▸ **Work required**
Out of the material that follows, write out exactly the lines from the line with "Classis Illiana (54, 1231)" to the line with "[UiT Facebook] (53, 2151)", both ends included, and no others.

▸ **Supplied entries**
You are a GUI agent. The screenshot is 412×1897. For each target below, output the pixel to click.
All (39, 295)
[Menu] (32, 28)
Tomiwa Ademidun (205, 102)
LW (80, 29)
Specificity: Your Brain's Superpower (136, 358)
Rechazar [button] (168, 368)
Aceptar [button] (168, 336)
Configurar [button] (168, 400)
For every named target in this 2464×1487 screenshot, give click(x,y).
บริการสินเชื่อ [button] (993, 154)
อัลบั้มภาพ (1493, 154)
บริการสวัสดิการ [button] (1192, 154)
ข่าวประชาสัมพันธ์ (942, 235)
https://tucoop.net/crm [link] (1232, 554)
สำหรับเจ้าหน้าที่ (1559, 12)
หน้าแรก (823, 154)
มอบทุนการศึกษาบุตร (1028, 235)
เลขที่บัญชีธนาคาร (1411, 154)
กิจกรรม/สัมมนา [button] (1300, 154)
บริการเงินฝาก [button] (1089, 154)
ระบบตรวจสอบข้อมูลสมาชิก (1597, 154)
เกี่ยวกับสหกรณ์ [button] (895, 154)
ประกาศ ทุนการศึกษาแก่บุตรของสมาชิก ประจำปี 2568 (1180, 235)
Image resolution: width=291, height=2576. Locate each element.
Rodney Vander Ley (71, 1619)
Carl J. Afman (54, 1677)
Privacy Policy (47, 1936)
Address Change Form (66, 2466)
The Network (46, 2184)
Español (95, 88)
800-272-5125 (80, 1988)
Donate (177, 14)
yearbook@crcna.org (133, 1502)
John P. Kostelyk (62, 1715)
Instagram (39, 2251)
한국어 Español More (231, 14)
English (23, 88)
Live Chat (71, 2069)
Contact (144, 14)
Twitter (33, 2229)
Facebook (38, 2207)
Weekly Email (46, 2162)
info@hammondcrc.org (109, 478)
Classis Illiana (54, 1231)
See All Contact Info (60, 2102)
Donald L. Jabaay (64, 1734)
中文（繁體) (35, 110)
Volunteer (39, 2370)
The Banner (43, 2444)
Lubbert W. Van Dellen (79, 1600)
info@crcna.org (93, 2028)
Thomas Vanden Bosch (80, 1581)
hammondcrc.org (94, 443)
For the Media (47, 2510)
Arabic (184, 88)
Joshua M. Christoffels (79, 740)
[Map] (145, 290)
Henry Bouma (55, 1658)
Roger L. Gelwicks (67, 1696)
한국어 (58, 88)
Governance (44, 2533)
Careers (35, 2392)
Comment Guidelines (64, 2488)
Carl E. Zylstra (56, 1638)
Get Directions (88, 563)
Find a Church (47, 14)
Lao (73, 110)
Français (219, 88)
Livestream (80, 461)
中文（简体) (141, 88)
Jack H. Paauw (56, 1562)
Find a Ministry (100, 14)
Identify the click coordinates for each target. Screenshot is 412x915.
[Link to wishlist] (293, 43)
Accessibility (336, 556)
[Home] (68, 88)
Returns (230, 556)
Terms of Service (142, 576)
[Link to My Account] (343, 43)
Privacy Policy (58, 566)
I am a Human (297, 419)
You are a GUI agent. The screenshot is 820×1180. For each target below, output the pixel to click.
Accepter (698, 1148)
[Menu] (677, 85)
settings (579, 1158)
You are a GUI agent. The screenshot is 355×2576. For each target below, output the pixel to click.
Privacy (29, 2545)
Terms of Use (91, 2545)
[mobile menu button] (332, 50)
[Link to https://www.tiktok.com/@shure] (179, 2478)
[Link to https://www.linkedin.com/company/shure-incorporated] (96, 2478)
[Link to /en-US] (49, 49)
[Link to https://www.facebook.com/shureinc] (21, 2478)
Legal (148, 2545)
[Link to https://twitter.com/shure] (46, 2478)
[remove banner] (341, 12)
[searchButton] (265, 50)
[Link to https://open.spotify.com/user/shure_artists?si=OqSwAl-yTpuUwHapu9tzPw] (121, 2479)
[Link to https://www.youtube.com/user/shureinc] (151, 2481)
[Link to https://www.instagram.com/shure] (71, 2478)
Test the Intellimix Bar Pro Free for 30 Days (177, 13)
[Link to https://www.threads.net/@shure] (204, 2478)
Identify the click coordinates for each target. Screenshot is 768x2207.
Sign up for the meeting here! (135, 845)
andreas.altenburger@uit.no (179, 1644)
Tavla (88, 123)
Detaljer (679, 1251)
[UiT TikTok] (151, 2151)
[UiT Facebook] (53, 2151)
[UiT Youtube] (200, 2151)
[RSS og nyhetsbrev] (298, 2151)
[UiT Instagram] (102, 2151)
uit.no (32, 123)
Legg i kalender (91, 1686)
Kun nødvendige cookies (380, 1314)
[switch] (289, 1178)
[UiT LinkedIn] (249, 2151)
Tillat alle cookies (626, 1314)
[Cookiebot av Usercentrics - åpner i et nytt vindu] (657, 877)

▸ **Exercise output**
Classis Illiana (54, 1231)
See All Contact Info (60, 2102)
Donald L. Jabaay (64, 1734)
中文（繁體) (35, 110)
Volunteer (39, 2370)
The Banner (43, 2444)
Lubbert W. Van Dellen (79, 1600)
info@crcna.org (93, 2028)
Thomas Vanden Bosch (80, 1581)
hammondcrc.org (94, 443)
For the Media (47, 2510)
Arabic (184, 88)
Joshua M. Christoffels (79, 740)
[Map] (145, 290)
Henry Bouma (55, 1658)
Roger L. Gelwicks (67, 1696)
한국어 (58, 88)
Governance (44, 2533)
Careers (35, 2392)
Comment Guidelines (64, 2488)
Carl E. Zylstra (56, 1638)
Get Directions (88, 563)
Find a Church (47, 14)
Lao (73, 110)
Français (219, 88)
Livestream (80, 461)
中文（简体) (141, 88)
Jack H. Paauw (56, 1562)
Find a Ministry (100, 14)
Identify the click coordinates for each target. Screenshot is 412x915.
[Link to wishlist] (293, 43)
Accessibility (336, 556)
[Home] (68, 88)
Returns (230, 556)
Terms of Service (142, 576)
[Link to My Account] (343, 43)
Privacy Policy (58, 566)
I am a Human (297, 419)
You are a GUI agent. The screenshot is 820×1180. For each target below, output the pixel to click.
Accepter (698, 1148)
[Menu] (677, 85)
settings (579, 1158)
You are a GUI agent. The screenshot is 355×2576. For each target below, output the pixel to click.
Privacy (29, 2545)
Terms of Use (91, 2545)
[mobile menu button] (332, 50)
[Link to https://www.tiktok.com/@shure] (179, 2478)
[Link to https://www.linkedin.com/company/shure-incorporated] (96, 2478)
[Link to /en-US] (49, 49)
[Link to https://www.facebook.com/shureinc] (21, 2478)
Legal (148, 2545)
[Link to https://twitter.com/shure] (46, 2478)
[remove banner] (341, 12)
[searchButton] (265, 50)
[Link to https://open.spotify.com/user/shure_artists?si=OqSwAl-yTpuUwHapu9tzPw] (121, 2479)
[Link to https://www.youtube.com/user/shureinc] (151, 2481)
[Link to https://www.instagram.com/shure] (71, 2478)
Test the Intellimix Bar Pro Free for 30 Days (177, 13)
[Link to https://www.threads.net/@shure] (204, 2478)
Identify the click coordinates for each target. Screenshot is 768x2207.
Sign up for the meeting here! (135, 845)
andreas.altenburger@uit.no (179, 1644)
Tavla (88, 123)
Detaljer (679, 1251)
[UiT TikTok] (151, 2151)
[UiT Facebook] (53, 2151)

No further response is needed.